Tuesday, March 24, 2009

Schools as Learning Organizations

To serve as “fulcrum point for educational and societal change”, schools should become learning organizations which foster relationship, collaboration, and learning process whereby teachers, students, parents, principles as well as community members interact and construct meaningful knowledge.
I agree that schools as learning organizations have to reflect the way people live and learn. It seems obvious that learning is a natural human disposition. Children as well as adults are programmed for learning genetically. Furthermore, there are many research results showing that people learn purposefully and integrating new knowledge into their prior experience. Therefore, it seems that learning in schools will be successful while following the pattern of natural learning.
It seems that systems thinking may help us to perceive our schools as organizations where we are interacting with other players of the system while contributing to build a better human society. This way of thinking may be very rewarding, but surely it will demand a host of skills which have not been so far necessarily regarded as part of our action. We have not only to focus our educational work on the process of learning but also on the human development of our students, as well as we have to develop good communication skills in a complex system. In order to achieve such goals, we have to pay more attention to develop interactively our role as teachers, and also we have to learn to allocate differently our resources, especially our time. Systems thinking and the other tools suggested by P. Senge may give us some support.
In a school dedicated to build community and serve in the local community, as Catholic school is supposed to be, the idea of P. Senge may represent a supportive conceptual framework for us. His framework may also help us to articulate our vision and mission as Catholic educators in the 21st century. Indeed, focus on whole person development and collaboration should be at the heart of our educational creed. Parents, for instance, have to be involved in school, as they are the primer educators of their children. Senge’s ideas about schools as learning organizations, however, may help us to criticize our mental models in order to see more properly the complexity of our role as Catholic educators in the 21st century school organization.

Tuesday, March 3, 2009

Choosing a Set of Outcomes - Teacher's role


Reading the chapter on "Choosing a Set of Outcomes” (Ozar, 1994), it has become clear to me that the process of integrating both the characteristic values of a school community and the discipline-specific plane creates a dynamic system of outcomes, assessments, and instruction. Actually, every actor contributing in developing such a system has a significant role to play. Parents and students, the local community, and of course in a Catholic school the Church have to participate in the process in an active and meaningful way.As teachers have a particularly significant role in choosing outcomes, I would like to take time and reflect on it. Let’s have a look at some of the characteristics of this role.

Firstly, in addition to the rigorous subject knowledge and the mastery of the subject area standards, teachers have to understand the characteristics of their school community as well as the local community they serve. In other words, they have to study and understand the local culture. Furthermore, in an outcomes-centered decision-making paradigm, educators need to integrate the philosophy, the mission, and the value- system of their school. In fact, this will be fundamental when defining graduation outcomes, assessments and educational strategies.

Secondly, participating in the process of defining outcomes, teachers need to learn and work collaboratively. They have to develop their own skills of cooperation with colleagues, as well as they should be trained how to reflect creatively on the authenticity of assessments and the effectiveness of their instructional strategies. As a result, teachers will contribute to the achievement of graduation outcomes. In this logic, the specialist’s isolation has to be substituted by cooperative mindset.

Following the outcomes-centered decision-making process, teachers may contemporaneously be professional specialists and educators. Not only will they provide learning achievement, but also they may “customize” their teaching in order to care for the personal growth of their students. So, teachers have to be reflective in their whole process of designing, assessing and deciding on teaching strategies.

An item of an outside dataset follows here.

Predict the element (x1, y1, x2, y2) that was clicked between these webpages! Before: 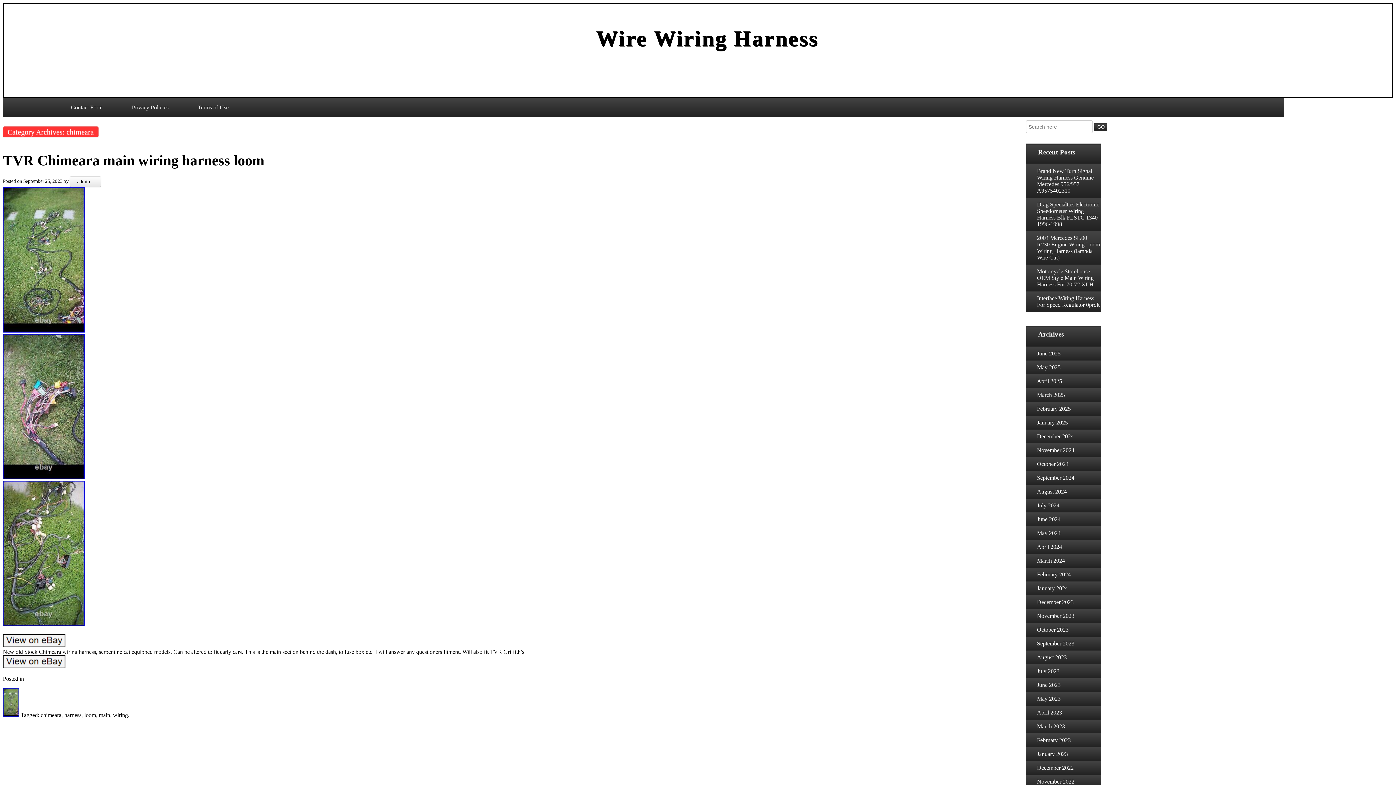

Then, the involvement of teachers in the process of choosing outcome as described by Ozar may however be a challenging activity. Given the diversity of teachers in many Catholic schools, or even more generally speaking in Christian schools, to have everybody working with similar understanding of school’s mission might be a great deal. Beyond the possible differences of worldview, there are also the well-worn paths of teaching in every school, which may make difficult to develop a good rational for change.

Consequently, school leaders should create opportunities for collaboration and dialogue so that every teacher may responsibly participate in the development of a shared educational program. The creation of such organization is crucial because the achievement of outcomes will depend substantially on the way teachers contribute in the process of choosing them. Furthermore, the leadership has to make sure that everybody feels welcomed and respected in the process so that teaching design may no longer be an activity of isolated specialists. Surely, the Christian purpose of educating the whole person supposes the contribution of a whole community.